Marketing expenditures is a good example. Introduced in 1998, the benchmark was set at 3% of total revenue. Although this number holds true for many full-service remodelers, it's too high for most small companies, and it's quite low for replacement contractors, who often spend 10% or more of total revenue on marketing. Pegging your marketing budget to total sales revenue may not be the most useful way to think about it.

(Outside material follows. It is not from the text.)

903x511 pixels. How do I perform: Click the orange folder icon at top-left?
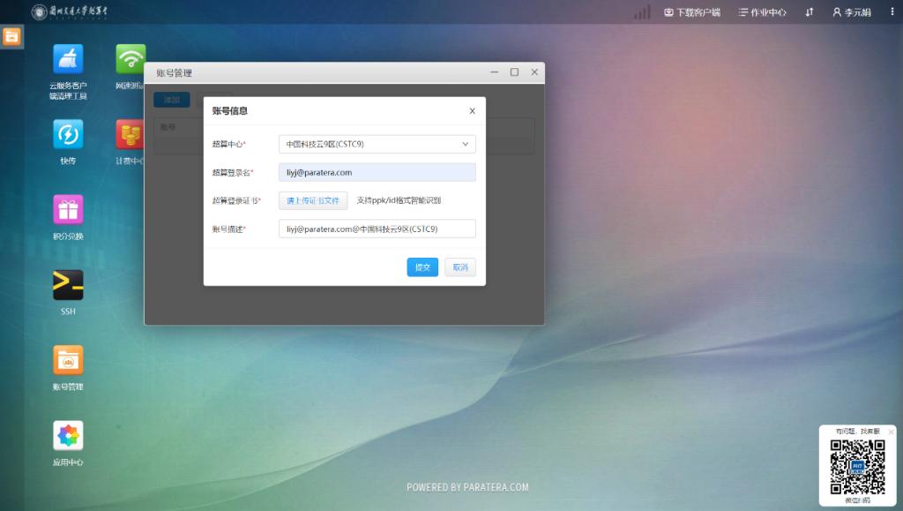click(11, 36)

In fact, Joaquin Erazo, vice president of marketing for Case Design/Remodeling, turns this benchmark on its head. “How much money you spend on marketing is a major factor in how much revenue you'll earn,” says Erazo. By determining how many leads were needed to generate past revenue, Erazo can determine the cost per lead and predict how much he'll need to spend to reach future revenue goals. “Look at history first,” says Erazo. “Past performance is the best indicator of future performance.”

Let's say, for example, your company took in $1 million in 2004 and you want to up that amount to $1.3 million in 2005 (see box at right). Assuming an average job size of $25,000, you'll need to perform 52 jobs in 2005 to hit your revenue target ($1.3 million ÷ $25,000 per job). If you sell one prospect in three, to land that many jobs you'll need to generate 158 leads (52 jobs ÷ 0.33 close rate). If you spent $125 per lead in 2004 on marketing, you'll need to spend $19,750 ($125 x 158 leads) on marketing in 2005 to generate the additional $300,000 in revenue.

That's just one scenario. Changing any one of the variables creates other options. You could improve your close rate in 2005, for example, either by improving your sales presentation or by pursuing better qualified leads, or both. Boosting your close rate from 0.33 to 0.4 means you'll only need 130 leads, saving you as much as $3,500 in marketing costs.

Likewise, landing higher-priced projects also changes the equation. If you focused on projects averaging $30,000 instead of $25,000, you would need to generate just 43 jobs. At a close rate of 0.33, you'll need the same 130 leads, with the same savings in marketing costs. Combine higher-priced jobs with a better close rate, and your marketing picture changes again. Selling 43 jobs at an average of $30,000 with a close rate of 0.4 requires just 108 leads. At $125 per lead, that's $13,500, less than you spent last year.

An oversimplification? Sure it is. But it makes two important points. First, as Erazo points out, “There are too many variables to use a percentage of sales to determine a marketing budget. You may spend the same as last year, you might spend more — it's not necessarily a direct relationship to revenue.” Second, it points up the value of measurement. The more data you have about how your company performs and how much it spends, the better you'll be able to set realistic goals for growth and evaluate next steps.